Yup. I'm guessing the relevant part is 

if (symmetric) {
        if (complex.x) {
            xr <- Re(x)
            xi <- Im(x)
            z <- .Fortran("ch", n, n, xr, xi, values = dbl.n, 
                !only.values, vectors = xr, ivectors = xi, dbl.n, 
                dbl.n, double(2 * n), ierr = integer(1), PACKAGE = "base")
            if (z$ierr) 
                stop(paste("ch returned code ", z$ierr, " in eigen"))
            if (!only.values) 
                z$vectors <- matrix(complex(re = z$vectors, im =
z$ivectors), 
                  nc = n)
        }

But this does not enlighten me. It seems to involve a call to some Fortran
code, and I don't know Fortran.  And I am still freaked that it worked in
Splus and not in R (same data set, same code).
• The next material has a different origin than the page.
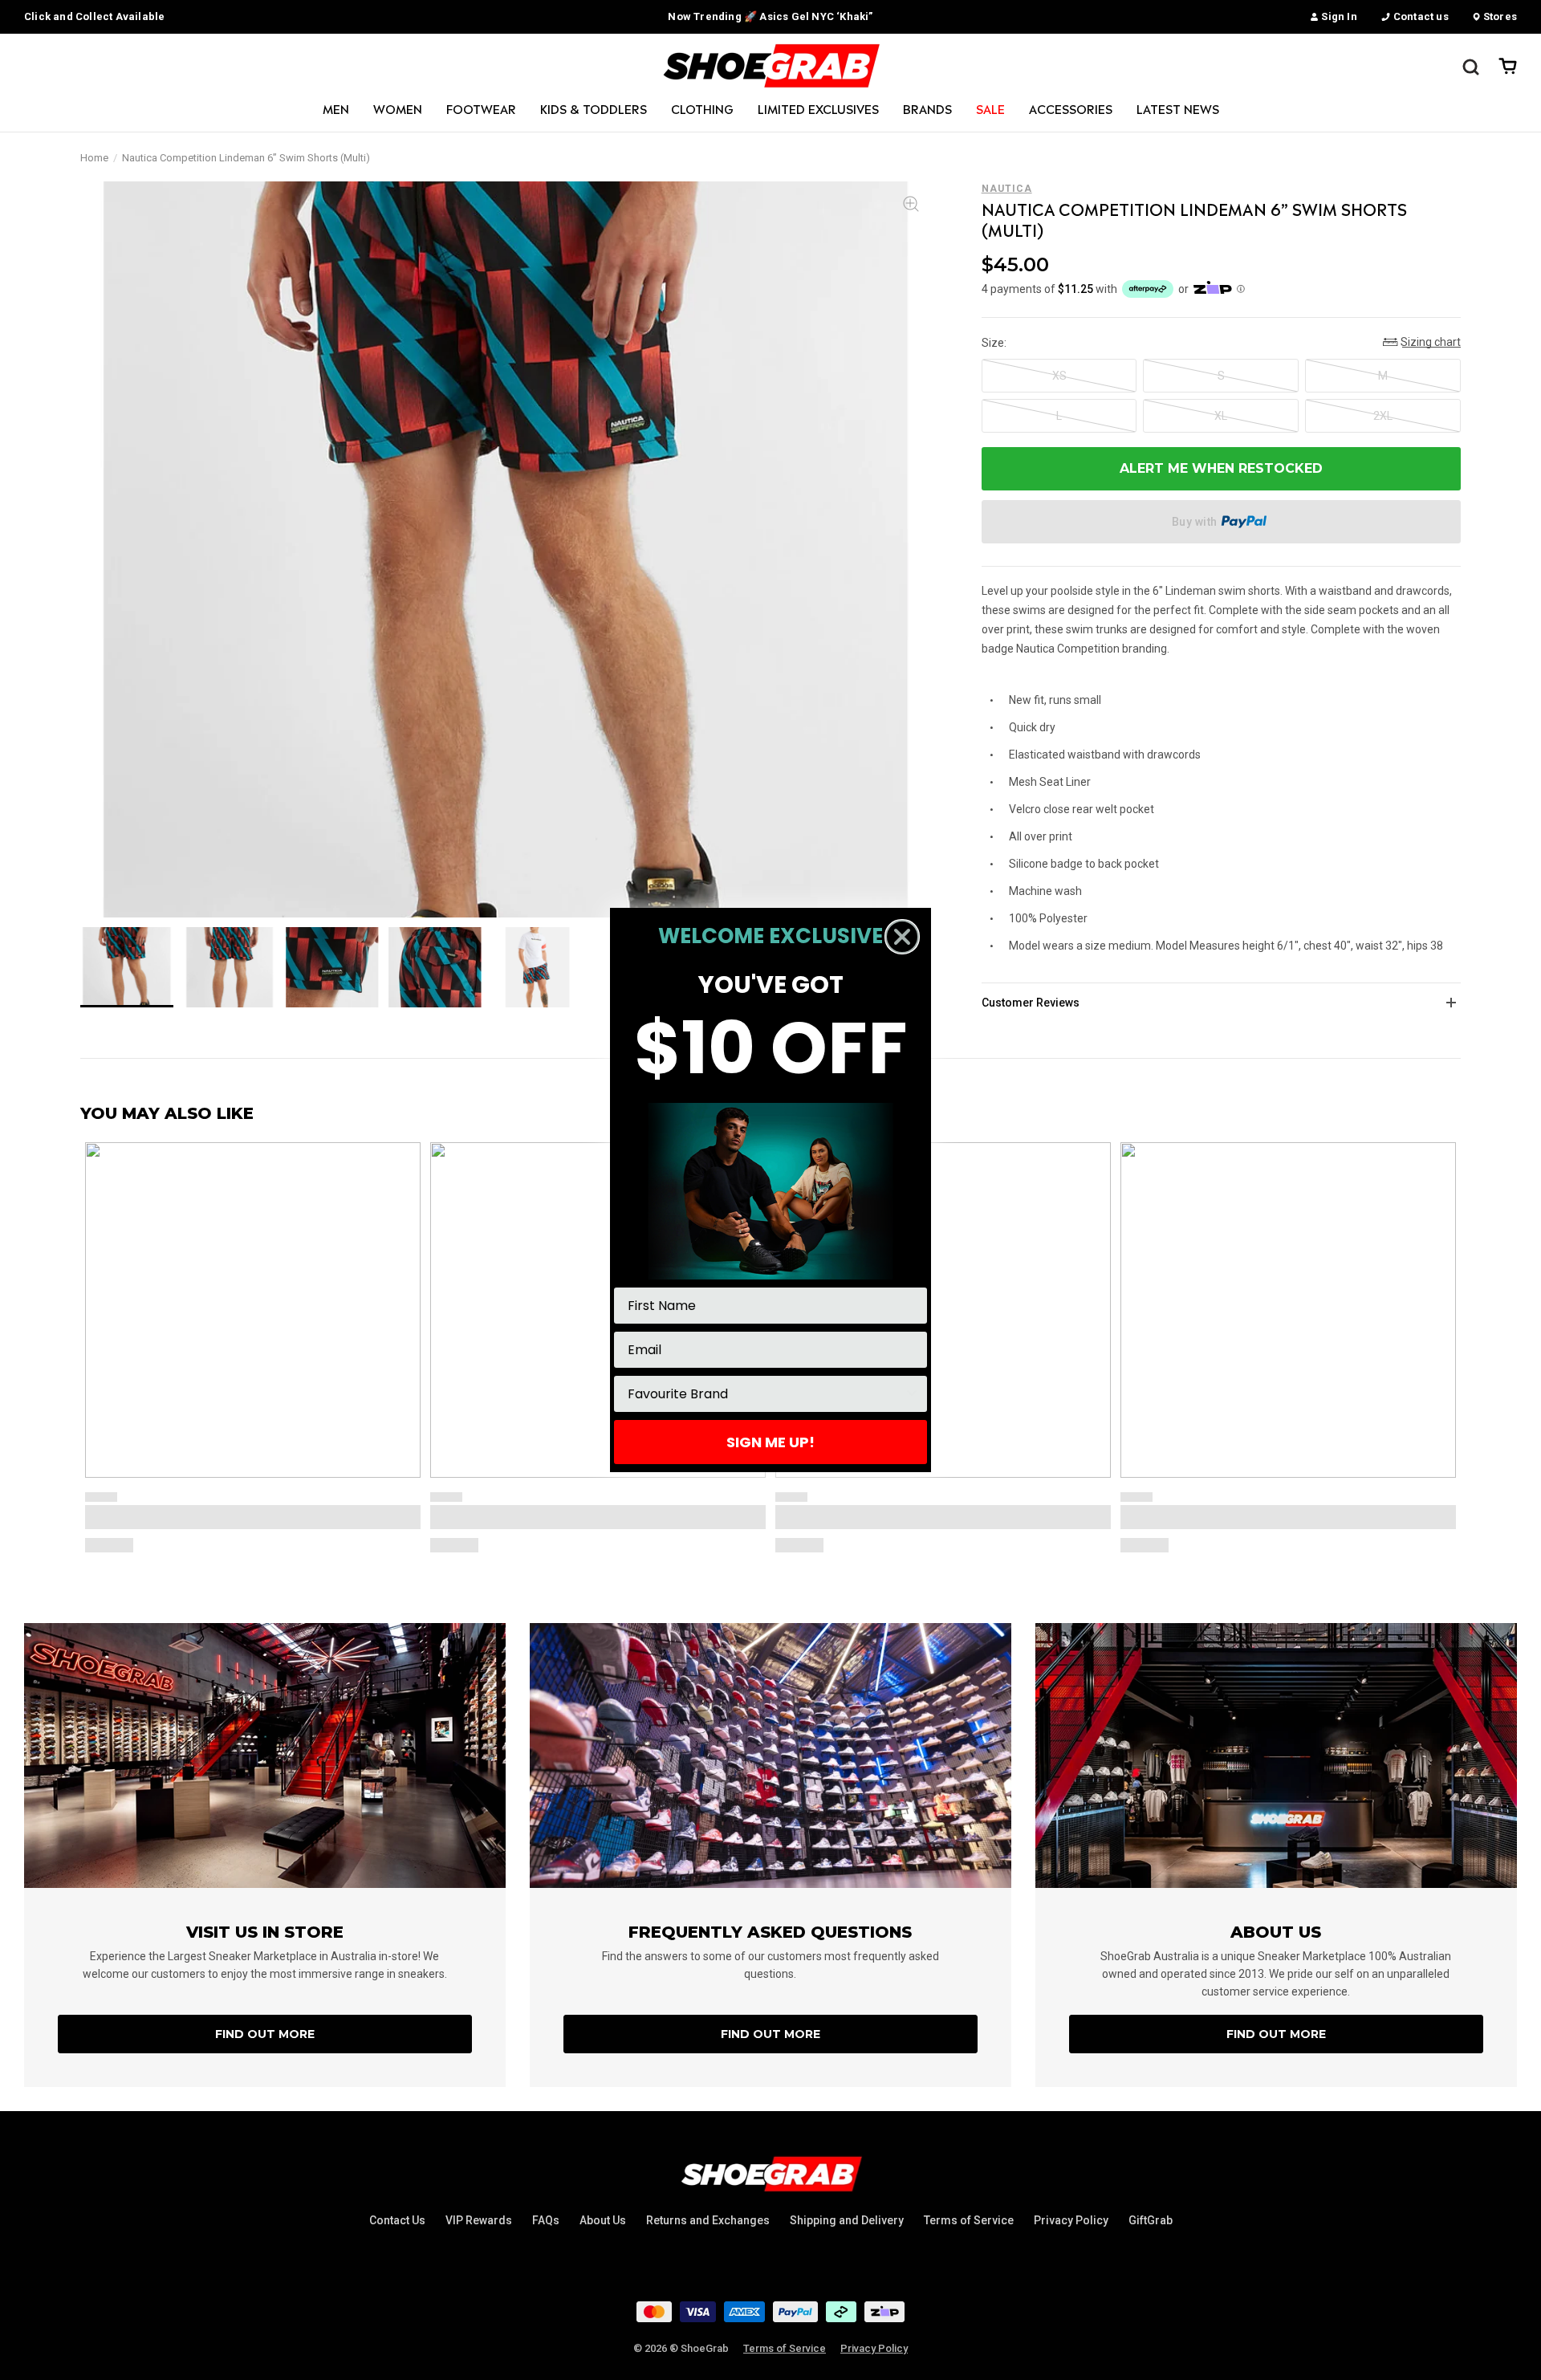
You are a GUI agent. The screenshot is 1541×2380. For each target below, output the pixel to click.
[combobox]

Could someone speculate on possible reasons? I have given up hope of
running this successfully on R (even if I figure out what it wrong,
princomp for a data set this large requires an unholy amount of memory,
probably more than I have available) but I am curious what it causing it
to go kerblooey. I tried princomp with small data sets and it works fine.
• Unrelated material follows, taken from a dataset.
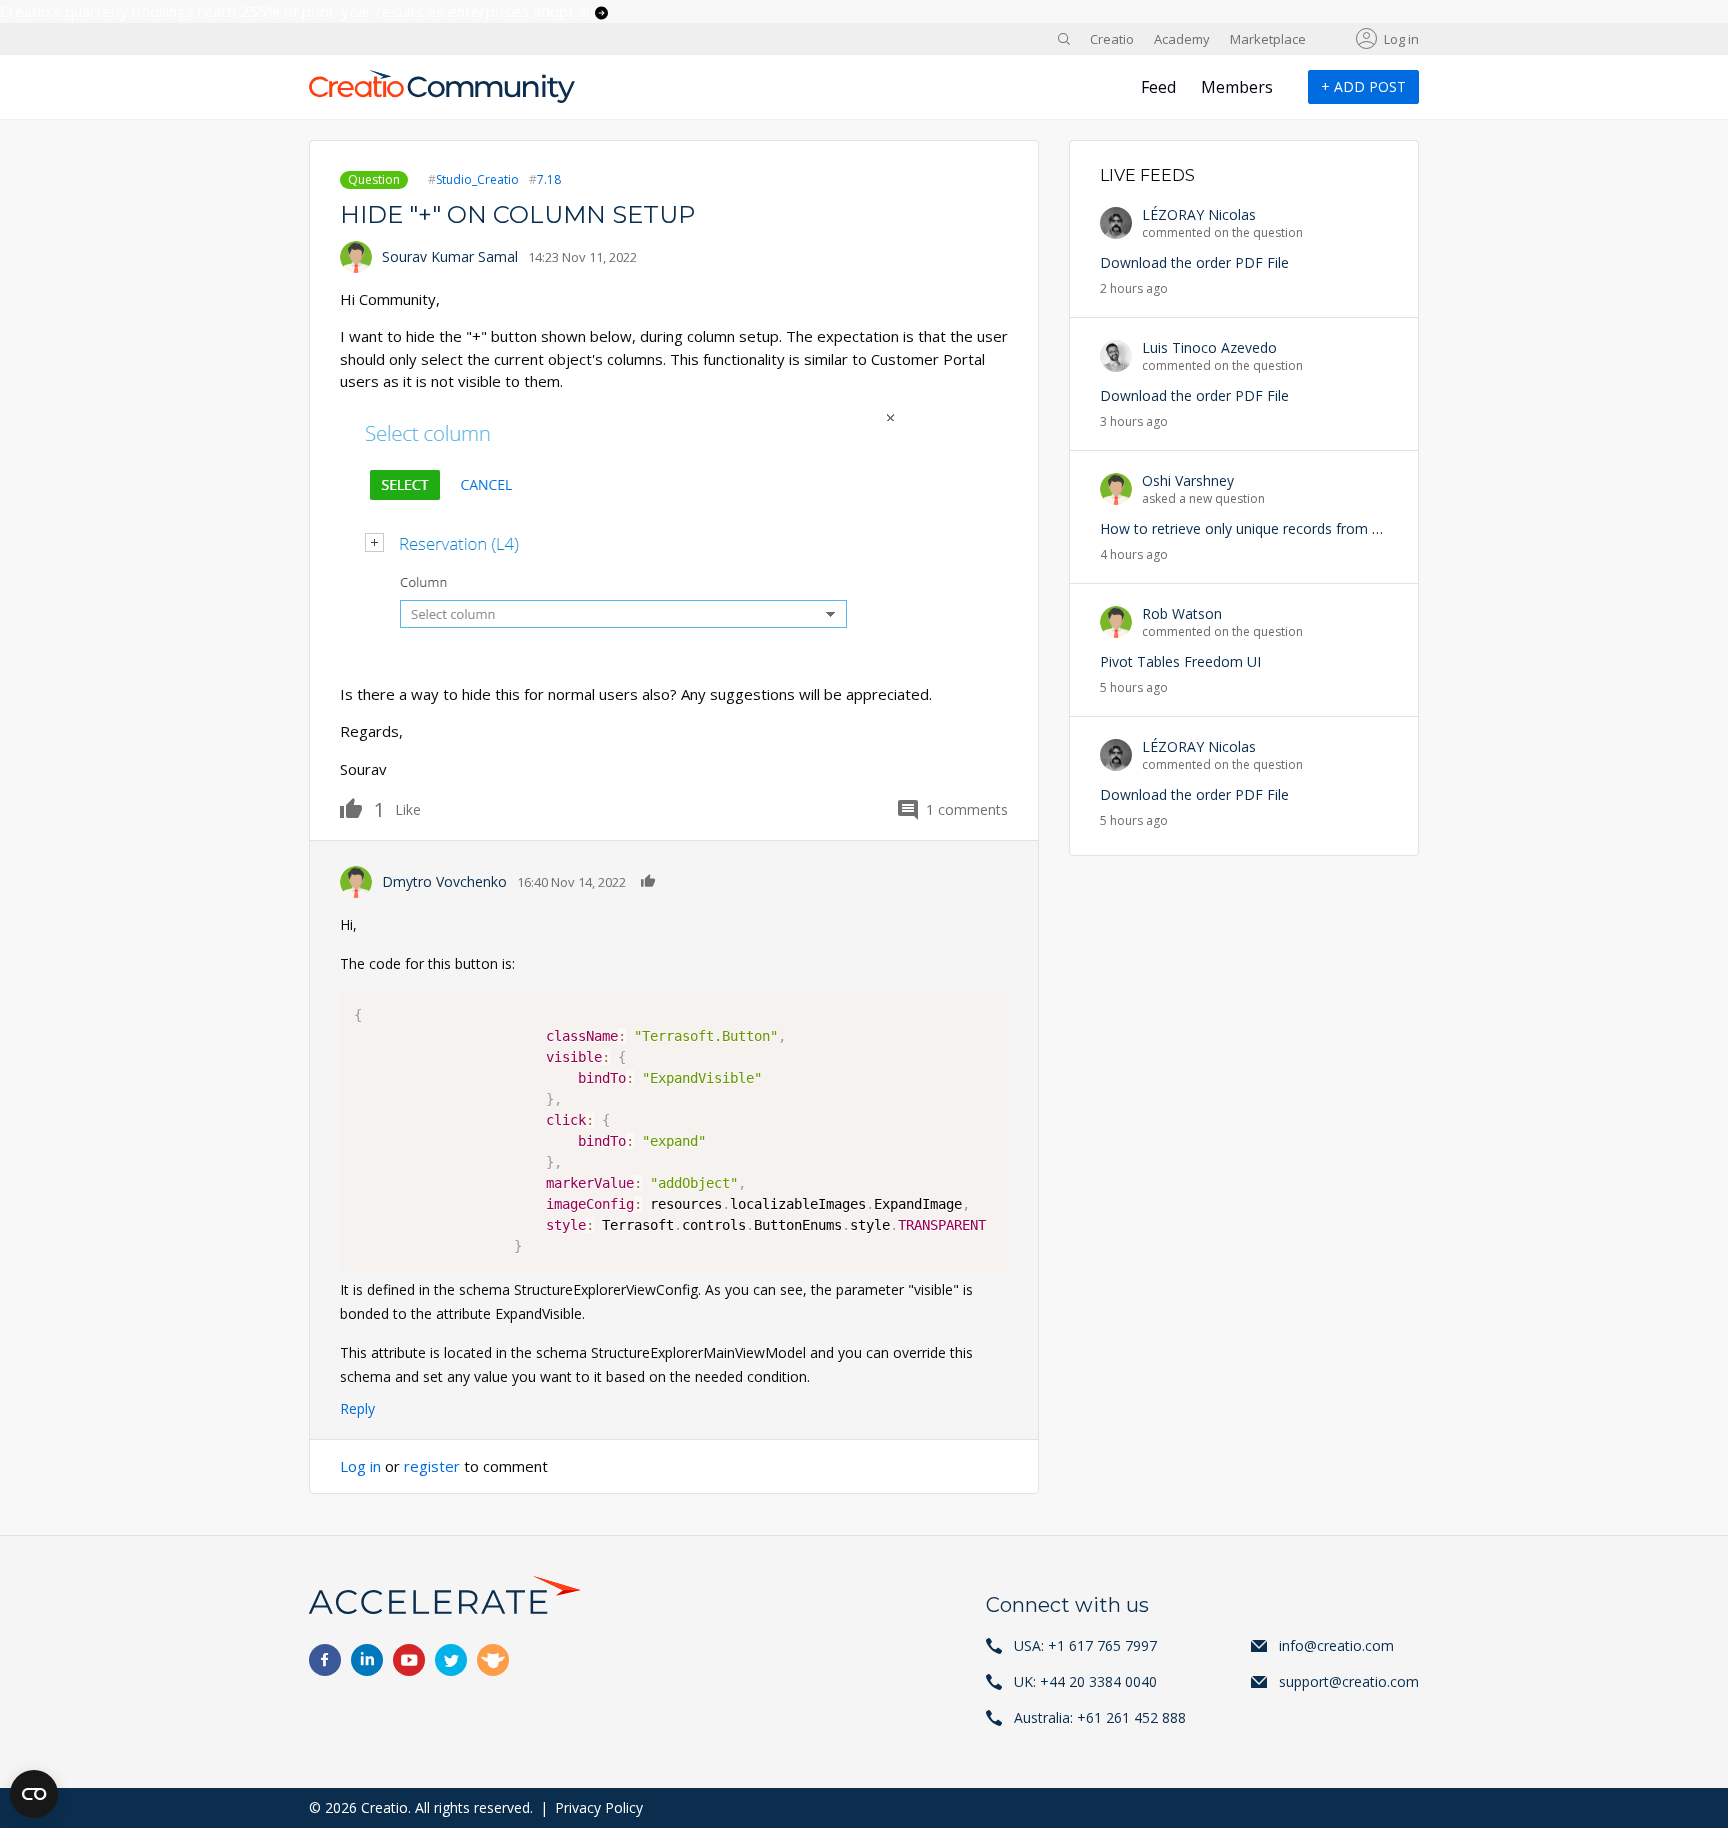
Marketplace (1268, 39)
                                          Faheem.

-.-.-.-.-.-.-.-.-.-.-.-.-.-.-.-.-.-.-.-.-.-.-.-.-.-.-.-.-.-.-.-.-.-.-.-.-.-.-.-
r-help mailing list -- Read http://www.ci.tuwien.ac.at/~hornik/R/R-FAQ.html
Send "info", "help", or "[un]subscribe"
(in the "body", not the subject !)  To: r-help-request at stat.math.ethz.ch
_._._._._._._._._._._._._._._._._._._._._._._._._._._._._._._._._._._._._._._._
#
Faheem Mitha <faheem at email.unc.edu> writes:
The error message said that the problem was in "if (symmetric) {..."
so I'd suspect that it is because symmetric is not a logical - you're
not getting to the Fortran at all. Now, since eigen is not explicitly
being passed a "symmetric" argument, that must come from missing
values in the covariance matrix itself. So where do they come from?
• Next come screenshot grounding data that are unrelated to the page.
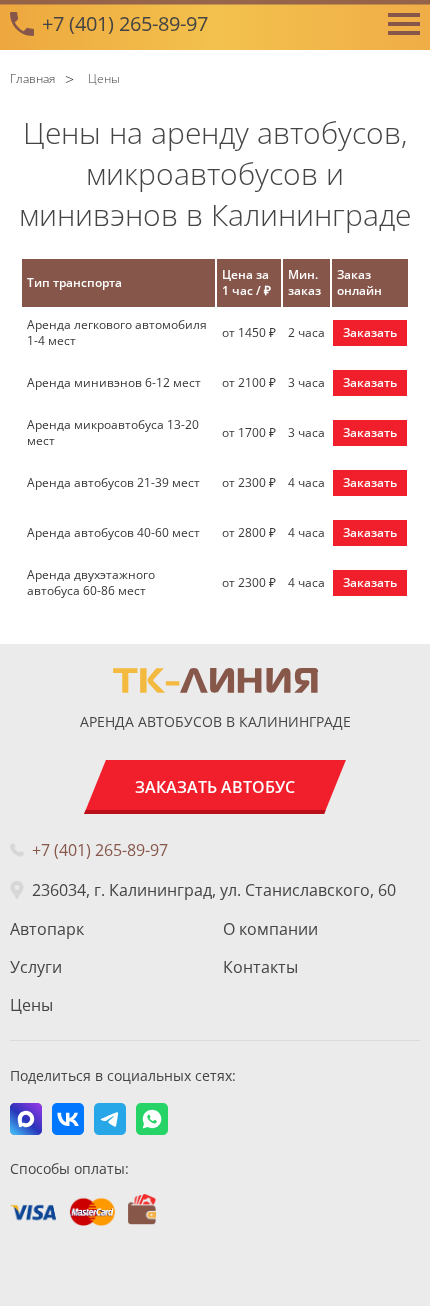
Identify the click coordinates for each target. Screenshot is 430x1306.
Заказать (370, 332)
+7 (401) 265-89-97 (125, 23)
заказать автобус (215, 787)
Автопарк (47, 929)
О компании (270, 929)
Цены (31, 1005)
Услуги (36, 967)
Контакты (260, 967)
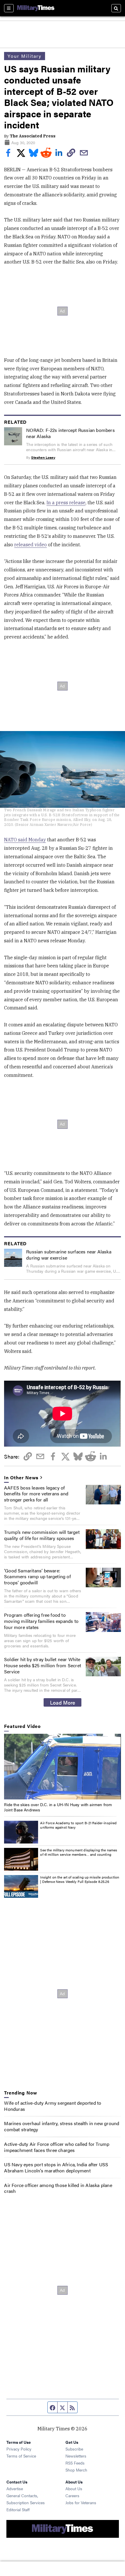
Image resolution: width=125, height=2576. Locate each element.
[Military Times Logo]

One more hint: debug(princomp) and have a look at the generation of
"cv". It looks like it should be protected from missings, but there
might be a bug somewhere.
#
Is there a function somewhere for estimating the survivor function
(plus confidence limits) when data are both left truncated and right
censored?  survfit in  survival5  doesn't like left truncation.
#
Dear R people,

I have been doing some more sherlocking of a rather primitive sort. Thanks
very much for hints supplied by Peter Dalgaard and Bill Venables. I found
debug(princomp) would just exit with the same error. So, since the
calculations are really quite simple, I decided to follow them along,
creating the objects as needed. This approach was successful in detecting
the source of the prolem. The first column of my data set, corresponding
to the first variable, was all ones. This reasonably enough gave a lot of
zero covariances, and hence NaN's are generated down the line when
calculating the correlation matrix, hence throwing R into a tizzy. This
seems reasonable enough. I don't know enough about principal components
analysis to know whether R should be expected to do anything further with
a correlation matrix with missing values, but I doubt it. (Yes, the
correlation matrix seems to be the problem). I wonder how Splus coped with
it. I may take a look later if I have the energy.

I deleted this column and then ran into a further problem. When I tried to
do princomp(prin.df, cor = T) again I got

Error in princomp(prin.df, cor = T) : covariance matrix is not
non-negative definite.

I took a look at the covariance matrix and indeed some of the eigenvalues
were negative. However, they were very small negative numbers, ie

[86] -1.861163e-18 -3.507169e-18 -1.400653e-17 -4.185918e-17 -5.495597e-17
[91] -8.742655e-17 -1.227594e-16 -1.515011e-16 -2.975572e-16 -3.650603e-16
[96] -5.166079e-16 -1.719909e-15

Now, I am no expert on this stuff, but I think the covariance matrix
estimator is simply calculating the covariance matrix of the sample
distribution, so should be guaranteed to give a non-negative definite
matrix. So, I am inclined to think that this is probably a rounding error
and not my fault. What should be done about it? No, please don't tell me
to rewrite the code. I don't know enough.
                                                 Faheem.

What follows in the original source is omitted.